● Given records
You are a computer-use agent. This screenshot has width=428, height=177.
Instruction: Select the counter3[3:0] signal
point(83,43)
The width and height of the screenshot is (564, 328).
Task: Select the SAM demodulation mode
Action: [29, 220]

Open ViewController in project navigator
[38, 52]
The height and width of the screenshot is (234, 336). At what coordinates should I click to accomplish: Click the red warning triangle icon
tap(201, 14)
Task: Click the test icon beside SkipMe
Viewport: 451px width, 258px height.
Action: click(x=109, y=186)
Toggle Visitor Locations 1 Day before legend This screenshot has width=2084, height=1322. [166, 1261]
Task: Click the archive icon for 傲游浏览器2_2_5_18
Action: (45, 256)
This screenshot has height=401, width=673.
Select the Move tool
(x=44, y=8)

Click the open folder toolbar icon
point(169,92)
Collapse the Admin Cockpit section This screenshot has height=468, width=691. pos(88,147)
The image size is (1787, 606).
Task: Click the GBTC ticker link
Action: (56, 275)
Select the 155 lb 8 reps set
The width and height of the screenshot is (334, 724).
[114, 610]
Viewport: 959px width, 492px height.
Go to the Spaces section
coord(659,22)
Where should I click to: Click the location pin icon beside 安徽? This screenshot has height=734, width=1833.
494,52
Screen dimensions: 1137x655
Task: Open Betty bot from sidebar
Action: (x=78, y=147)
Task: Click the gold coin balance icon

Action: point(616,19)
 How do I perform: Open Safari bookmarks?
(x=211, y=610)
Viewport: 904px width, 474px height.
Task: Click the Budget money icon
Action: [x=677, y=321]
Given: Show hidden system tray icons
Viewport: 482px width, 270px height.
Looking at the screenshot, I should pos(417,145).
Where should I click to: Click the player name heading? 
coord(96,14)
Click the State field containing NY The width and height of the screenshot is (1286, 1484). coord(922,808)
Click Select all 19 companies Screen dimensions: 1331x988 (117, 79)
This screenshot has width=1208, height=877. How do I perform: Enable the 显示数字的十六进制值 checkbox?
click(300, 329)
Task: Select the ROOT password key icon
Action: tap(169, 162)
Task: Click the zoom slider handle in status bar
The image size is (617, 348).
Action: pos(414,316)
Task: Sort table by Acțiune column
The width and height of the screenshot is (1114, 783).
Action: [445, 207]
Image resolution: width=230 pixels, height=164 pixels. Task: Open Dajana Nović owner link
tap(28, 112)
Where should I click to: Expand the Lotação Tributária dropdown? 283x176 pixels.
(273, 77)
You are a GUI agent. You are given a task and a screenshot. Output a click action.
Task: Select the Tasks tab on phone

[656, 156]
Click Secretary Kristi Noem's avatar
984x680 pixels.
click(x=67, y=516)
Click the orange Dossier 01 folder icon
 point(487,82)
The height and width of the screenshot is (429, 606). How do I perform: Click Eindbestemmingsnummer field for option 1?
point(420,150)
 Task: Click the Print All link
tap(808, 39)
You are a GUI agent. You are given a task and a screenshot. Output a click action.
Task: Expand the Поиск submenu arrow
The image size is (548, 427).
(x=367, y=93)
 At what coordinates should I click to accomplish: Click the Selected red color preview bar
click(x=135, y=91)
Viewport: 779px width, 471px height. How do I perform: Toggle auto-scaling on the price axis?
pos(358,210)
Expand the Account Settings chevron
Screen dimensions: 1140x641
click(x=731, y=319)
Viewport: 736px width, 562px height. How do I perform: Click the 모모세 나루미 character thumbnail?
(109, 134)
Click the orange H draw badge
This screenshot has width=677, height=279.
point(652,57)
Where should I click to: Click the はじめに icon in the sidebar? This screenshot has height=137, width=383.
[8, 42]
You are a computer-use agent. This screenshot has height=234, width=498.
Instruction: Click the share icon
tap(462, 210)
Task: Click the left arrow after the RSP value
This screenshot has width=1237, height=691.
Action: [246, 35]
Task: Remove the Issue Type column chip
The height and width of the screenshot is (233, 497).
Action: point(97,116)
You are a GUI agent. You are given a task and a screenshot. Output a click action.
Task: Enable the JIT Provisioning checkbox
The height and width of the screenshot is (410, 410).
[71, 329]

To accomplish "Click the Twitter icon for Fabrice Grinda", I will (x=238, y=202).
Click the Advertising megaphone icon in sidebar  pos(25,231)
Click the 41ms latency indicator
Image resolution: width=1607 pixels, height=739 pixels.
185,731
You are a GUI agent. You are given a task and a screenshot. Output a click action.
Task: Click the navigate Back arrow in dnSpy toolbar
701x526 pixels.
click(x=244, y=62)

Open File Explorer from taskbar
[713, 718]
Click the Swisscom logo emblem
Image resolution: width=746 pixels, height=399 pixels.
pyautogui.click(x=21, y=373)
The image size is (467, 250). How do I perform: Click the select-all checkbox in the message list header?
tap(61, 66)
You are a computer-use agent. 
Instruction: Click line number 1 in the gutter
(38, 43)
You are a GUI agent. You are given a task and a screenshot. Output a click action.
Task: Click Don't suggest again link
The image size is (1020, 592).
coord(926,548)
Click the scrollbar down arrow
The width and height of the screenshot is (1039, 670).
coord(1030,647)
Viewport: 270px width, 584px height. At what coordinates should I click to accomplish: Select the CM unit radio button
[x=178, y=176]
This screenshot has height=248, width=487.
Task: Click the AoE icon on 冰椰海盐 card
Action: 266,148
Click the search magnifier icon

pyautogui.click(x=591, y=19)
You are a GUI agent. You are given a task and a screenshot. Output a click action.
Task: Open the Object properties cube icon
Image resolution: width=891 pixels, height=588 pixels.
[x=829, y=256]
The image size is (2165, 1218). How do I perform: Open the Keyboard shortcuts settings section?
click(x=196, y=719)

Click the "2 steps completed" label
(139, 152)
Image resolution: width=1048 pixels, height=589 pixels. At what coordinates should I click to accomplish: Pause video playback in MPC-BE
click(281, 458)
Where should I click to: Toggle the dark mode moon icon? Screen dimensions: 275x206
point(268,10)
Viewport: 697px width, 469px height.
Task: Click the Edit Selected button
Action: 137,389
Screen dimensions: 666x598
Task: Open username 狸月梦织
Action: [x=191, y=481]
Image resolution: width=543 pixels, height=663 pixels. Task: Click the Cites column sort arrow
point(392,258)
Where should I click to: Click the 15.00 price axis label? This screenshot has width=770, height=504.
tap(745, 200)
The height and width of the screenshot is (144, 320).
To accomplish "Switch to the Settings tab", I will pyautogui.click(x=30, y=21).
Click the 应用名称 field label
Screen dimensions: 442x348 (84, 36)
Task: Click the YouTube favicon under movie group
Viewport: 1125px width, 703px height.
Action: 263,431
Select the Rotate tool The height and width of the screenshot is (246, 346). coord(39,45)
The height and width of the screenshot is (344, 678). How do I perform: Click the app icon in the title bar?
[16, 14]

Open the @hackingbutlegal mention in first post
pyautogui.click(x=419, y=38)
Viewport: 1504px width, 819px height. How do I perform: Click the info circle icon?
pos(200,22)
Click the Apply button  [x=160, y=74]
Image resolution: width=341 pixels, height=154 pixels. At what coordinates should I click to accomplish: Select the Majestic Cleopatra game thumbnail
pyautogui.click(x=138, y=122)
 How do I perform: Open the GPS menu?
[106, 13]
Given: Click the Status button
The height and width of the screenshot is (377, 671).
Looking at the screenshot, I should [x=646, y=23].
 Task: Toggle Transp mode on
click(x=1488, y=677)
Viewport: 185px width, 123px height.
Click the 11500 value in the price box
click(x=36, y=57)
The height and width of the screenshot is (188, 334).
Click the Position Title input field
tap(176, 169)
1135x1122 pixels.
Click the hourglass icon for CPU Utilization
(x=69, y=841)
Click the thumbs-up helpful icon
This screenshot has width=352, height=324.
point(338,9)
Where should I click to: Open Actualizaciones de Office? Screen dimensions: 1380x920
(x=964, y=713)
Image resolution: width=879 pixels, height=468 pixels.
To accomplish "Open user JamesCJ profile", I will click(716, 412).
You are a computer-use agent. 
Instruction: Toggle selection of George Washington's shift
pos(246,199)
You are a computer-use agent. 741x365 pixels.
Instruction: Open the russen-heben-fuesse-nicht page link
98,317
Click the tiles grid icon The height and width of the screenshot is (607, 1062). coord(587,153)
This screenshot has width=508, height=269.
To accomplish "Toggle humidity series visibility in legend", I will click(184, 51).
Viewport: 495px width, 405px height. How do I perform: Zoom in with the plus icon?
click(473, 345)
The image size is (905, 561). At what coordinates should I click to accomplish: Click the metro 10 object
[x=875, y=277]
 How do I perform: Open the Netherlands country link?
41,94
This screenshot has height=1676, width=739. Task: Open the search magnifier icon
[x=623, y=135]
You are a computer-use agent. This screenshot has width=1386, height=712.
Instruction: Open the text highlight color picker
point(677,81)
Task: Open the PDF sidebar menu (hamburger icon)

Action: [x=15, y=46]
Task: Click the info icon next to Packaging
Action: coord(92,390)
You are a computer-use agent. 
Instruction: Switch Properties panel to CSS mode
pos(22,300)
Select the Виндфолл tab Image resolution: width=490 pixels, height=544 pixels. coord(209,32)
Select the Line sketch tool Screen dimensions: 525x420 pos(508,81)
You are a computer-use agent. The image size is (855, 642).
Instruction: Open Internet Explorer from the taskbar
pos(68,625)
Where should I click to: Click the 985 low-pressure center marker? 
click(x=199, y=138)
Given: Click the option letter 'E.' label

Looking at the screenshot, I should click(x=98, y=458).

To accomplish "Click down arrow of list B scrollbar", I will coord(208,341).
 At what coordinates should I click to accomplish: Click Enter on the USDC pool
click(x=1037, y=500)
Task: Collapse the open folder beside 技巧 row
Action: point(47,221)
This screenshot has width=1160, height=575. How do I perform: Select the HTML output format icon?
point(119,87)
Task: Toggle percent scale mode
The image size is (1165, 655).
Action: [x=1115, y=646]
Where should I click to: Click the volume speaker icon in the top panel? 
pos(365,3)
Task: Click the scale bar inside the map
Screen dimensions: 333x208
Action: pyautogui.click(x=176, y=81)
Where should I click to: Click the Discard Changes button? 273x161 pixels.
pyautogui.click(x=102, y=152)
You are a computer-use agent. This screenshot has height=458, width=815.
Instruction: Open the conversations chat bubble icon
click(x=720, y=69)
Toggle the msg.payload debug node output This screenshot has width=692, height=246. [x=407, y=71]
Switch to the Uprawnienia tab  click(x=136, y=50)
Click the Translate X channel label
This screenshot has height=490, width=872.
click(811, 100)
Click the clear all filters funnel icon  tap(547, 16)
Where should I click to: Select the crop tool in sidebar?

● What to produce
Print the lines of the items from the line with "Viewport: 185px width, 123px height." to the line with "tap(176, 169)", reproducing each one verbatim.

● The answer
Viewport: 185px width, 123px height.
Click the 11500 value in the price box
click(x=36, y=57)
The height and width of the screenshot is (188, 334).
Click the Position Title input field
tap(176, 169)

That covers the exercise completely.